START Information supplied

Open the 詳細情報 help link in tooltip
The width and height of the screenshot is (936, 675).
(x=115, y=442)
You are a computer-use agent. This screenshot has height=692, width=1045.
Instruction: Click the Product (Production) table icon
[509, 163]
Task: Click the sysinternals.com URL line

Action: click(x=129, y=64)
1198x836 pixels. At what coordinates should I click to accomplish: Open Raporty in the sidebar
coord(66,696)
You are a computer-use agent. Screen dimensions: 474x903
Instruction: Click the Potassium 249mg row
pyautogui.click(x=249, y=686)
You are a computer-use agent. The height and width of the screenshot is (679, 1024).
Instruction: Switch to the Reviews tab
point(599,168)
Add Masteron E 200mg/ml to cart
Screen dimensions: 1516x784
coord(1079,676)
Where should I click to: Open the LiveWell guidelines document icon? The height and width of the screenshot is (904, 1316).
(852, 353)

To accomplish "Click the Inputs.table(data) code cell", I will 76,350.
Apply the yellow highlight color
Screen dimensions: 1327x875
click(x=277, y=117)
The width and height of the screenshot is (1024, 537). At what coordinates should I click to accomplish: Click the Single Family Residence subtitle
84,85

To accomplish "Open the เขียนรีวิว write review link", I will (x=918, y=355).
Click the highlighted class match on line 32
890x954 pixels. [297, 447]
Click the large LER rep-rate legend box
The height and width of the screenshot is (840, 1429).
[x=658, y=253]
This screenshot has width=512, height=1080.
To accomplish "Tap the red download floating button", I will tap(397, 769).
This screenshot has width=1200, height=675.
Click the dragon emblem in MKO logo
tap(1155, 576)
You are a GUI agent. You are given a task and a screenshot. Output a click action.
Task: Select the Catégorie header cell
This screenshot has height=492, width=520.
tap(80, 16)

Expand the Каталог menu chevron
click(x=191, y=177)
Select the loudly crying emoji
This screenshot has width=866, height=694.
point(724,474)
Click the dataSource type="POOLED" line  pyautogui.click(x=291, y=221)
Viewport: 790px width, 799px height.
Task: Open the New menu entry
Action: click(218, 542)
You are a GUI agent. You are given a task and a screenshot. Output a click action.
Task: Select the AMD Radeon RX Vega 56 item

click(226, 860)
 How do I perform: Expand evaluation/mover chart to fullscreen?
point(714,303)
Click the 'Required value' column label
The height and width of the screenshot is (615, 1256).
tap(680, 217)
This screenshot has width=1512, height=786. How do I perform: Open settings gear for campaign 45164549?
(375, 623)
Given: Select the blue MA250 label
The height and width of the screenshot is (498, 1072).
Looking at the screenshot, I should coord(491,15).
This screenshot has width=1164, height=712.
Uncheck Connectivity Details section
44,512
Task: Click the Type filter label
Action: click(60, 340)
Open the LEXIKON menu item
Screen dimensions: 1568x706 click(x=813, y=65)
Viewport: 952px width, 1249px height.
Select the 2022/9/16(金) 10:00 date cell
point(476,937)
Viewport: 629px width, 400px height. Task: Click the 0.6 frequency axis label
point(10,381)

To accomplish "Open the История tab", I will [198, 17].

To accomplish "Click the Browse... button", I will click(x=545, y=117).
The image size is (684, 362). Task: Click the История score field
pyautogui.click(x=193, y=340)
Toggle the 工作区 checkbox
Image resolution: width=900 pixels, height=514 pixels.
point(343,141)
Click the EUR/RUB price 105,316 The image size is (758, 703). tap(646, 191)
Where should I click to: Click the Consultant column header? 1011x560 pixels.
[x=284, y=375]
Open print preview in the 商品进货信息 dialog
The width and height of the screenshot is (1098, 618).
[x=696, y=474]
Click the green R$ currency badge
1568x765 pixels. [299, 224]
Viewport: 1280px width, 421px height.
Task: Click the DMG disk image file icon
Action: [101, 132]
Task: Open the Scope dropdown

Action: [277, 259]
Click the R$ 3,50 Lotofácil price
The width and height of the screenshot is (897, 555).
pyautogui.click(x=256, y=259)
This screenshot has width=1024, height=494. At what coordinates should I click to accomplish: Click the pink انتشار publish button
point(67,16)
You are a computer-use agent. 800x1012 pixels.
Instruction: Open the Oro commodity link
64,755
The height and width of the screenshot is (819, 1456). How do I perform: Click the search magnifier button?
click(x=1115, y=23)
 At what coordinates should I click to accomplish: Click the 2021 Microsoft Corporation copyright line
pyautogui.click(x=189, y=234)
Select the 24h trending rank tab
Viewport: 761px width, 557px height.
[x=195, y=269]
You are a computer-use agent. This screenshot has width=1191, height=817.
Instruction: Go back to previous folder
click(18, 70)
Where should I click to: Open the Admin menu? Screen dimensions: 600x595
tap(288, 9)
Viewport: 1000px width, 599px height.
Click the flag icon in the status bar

END Information supplied

## Problem
Search the data for the word "computer" and copy each line where it appears.

## Solution for this exercise
You are a computer-use agent. This screenshot has height=692, width=1045.
You are a computer-use agent. Screen dimensions: 474x903
You are a computer-use agent. The height and width of the screenshot is (679, 1024).
You are a computer-use agent. 800x1012 pixels.
You are a computer-use agent. This screenshot has width=1191, height=817.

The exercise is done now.